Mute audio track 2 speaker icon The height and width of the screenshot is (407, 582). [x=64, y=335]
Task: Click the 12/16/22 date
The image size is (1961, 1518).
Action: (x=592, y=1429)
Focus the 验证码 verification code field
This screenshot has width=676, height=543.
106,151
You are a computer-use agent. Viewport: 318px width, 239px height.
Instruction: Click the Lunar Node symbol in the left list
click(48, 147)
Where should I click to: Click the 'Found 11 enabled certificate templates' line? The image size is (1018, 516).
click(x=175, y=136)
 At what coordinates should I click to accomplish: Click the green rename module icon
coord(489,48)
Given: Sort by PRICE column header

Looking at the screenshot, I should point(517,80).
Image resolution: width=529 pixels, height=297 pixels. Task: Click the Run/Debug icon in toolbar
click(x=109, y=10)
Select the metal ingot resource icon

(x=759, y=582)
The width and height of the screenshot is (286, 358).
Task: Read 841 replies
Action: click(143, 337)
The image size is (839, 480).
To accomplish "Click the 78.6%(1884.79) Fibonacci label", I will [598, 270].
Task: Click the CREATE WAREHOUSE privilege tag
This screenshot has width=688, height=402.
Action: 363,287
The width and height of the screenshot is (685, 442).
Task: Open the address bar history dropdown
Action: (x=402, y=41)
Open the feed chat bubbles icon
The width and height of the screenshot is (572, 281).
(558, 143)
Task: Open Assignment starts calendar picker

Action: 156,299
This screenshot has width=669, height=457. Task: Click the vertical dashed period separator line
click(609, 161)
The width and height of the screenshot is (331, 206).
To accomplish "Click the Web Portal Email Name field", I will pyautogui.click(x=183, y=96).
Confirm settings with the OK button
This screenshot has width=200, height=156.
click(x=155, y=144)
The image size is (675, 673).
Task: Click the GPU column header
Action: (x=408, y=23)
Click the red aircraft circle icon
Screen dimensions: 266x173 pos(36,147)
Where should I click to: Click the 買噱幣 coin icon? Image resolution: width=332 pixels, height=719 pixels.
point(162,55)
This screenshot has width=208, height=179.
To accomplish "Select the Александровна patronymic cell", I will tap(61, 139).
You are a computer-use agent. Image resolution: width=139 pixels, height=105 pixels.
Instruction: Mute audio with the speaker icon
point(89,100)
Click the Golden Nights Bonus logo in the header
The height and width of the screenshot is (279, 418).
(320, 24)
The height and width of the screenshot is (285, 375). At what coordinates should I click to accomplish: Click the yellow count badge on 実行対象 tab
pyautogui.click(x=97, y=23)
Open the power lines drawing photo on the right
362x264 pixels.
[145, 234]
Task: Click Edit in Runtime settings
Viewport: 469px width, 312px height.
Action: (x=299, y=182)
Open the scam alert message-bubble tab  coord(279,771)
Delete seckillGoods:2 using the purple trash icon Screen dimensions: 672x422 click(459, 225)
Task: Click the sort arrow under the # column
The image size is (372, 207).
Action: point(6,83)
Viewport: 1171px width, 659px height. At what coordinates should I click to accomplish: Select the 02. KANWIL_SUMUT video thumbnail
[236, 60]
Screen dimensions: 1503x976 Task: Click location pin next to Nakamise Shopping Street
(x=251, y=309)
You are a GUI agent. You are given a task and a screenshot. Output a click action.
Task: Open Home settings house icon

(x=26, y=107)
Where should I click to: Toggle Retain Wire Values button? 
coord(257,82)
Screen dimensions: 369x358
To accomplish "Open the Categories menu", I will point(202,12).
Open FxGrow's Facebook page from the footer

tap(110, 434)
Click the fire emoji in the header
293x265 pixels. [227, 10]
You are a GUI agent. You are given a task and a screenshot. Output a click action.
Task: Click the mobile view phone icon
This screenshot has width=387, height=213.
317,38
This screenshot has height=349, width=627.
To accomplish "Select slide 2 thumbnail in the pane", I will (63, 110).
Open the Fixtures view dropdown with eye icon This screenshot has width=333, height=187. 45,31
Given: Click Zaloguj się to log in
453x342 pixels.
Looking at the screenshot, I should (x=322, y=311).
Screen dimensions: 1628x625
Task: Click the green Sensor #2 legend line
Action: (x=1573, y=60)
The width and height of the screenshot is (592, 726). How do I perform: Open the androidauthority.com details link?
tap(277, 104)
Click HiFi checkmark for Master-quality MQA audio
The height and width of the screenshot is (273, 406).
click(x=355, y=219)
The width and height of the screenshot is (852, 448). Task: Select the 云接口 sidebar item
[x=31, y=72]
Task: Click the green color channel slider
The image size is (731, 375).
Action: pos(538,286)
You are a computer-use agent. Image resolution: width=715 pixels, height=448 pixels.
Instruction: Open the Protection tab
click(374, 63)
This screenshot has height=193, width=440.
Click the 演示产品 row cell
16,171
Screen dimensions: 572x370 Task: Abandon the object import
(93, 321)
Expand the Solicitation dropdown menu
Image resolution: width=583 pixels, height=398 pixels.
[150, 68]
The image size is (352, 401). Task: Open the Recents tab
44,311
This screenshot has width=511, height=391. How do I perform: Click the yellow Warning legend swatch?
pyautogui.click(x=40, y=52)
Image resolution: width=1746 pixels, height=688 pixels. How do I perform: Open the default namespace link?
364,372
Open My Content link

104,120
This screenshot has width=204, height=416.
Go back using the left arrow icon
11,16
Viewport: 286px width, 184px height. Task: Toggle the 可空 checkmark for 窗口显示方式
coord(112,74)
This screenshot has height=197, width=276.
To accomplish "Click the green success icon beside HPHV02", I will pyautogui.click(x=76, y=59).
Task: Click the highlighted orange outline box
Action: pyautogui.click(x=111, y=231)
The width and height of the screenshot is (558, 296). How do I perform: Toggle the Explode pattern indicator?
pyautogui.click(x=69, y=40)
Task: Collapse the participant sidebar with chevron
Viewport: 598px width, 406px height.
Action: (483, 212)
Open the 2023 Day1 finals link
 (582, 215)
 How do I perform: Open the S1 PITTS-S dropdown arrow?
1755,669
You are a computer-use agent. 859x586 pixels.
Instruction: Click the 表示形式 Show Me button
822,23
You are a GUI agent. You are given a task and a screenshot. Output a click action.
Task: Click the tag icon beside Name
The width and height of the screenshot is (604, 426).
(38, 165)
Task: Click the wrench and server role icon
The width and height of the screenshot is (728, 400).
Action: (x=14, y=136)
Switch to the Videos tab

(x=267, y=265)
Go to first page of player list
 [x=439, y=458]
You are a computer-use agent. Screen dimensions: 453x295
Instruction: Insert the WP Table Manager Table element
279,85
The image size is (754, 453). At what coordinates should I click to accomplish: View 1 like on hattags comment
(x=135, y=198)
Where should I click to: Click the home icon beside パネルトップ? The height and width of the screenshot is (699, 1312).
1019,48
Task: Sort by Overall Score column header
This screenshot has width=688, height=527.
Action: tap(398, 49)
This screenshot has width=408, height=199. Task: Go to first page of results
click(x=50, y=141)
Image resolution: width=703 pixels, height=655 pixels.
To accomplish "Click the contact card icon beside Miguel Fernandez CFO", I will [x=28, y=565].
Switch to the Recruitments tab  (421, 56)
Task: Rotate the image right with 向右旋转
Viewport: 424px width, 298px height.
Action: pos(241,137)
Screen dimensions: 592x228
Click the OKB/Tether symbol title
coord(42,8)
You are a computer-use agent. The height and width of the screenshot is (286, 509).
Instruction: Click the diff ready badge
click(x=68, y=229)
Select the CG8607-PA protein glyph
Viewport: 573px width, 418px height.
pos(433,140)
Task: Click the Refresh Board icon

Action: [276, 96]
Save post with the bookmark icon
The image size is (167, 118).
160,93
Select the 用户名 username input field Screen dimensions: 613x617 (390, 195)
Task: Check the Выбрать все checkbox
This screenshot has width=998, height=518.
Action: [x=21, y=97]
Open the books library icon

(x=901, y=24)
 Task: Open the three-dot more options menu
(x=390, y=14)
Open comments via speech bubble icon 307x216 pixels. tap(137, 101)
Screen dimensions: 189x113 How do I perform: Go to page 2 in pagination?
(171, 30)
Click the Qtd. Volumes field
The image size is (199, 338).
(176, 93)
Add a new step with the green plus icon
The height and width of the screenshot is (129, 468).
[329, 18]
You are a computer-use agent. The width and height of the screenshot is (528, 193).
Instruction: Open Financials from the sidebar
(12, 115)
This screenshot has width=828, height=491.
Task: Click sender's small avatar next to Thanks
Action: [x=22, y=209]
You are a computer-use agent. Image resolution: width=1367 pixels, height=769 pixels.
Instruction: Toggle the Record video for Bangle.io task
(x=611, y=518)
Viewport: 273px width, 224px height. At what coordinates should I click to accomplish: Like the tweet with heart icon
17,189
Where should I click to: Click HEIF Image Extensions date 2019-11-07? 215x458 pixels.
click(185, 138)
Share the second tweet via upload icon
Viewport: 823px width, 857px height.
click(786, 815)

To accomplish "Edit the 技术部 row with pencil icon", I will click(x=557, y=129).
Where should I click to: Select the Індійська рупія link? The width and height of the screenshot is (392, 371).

-*-*-

Please, from the entries above, set down exactly the lines from the one containing "Task: Click the CREATE" through the one containing "You are a computer-use agent. Image resolution: width=139", and only those.

Task: Click the CREATE WAREHOUSE privilege tag
This screenshot has width=688, height=402.
Action: 363,287
The width and height of the screenshot is (685, 442).
Task: Open the address bar history dropdown
Action: (x=402, y=41)
Open the feed chat bubbles icon
The width and height of the screenshot is (572, 281).
(558, 143)
Task: Open Assignment starts calendar picker

Action: 156,299
This screenshot has width=669, height=457. Task: Click the vertical dashed period separator line
click(609, 161)
The width and height of the screenshot is (331, 206).
To accomplish "Click the Web Portal Email Name field", I will pyautogui.click(x=183, y=96).
Confirm settings with the OK button
This screenshot has width=200, height=156.
click(x=155, y=144)
The image size is (675, 673).
Task: Click the GPU column header
Action: (x=408, y=23)
Click the red aircraft circle icon
Screen dimensions: 266x173 pos(36,147)
Where should I click to: Click the 買噱幣 coin icon? Image resolution: width=332 pixels, height=719 pixels.
point(162,55)
This screenshot has width=208, height=179.
To accomplish "Select the Александровна patronymic cell", I will tap(61, 139).
You are a computer-use agent. Image resolution: width=139 pixels, height=105 pixels.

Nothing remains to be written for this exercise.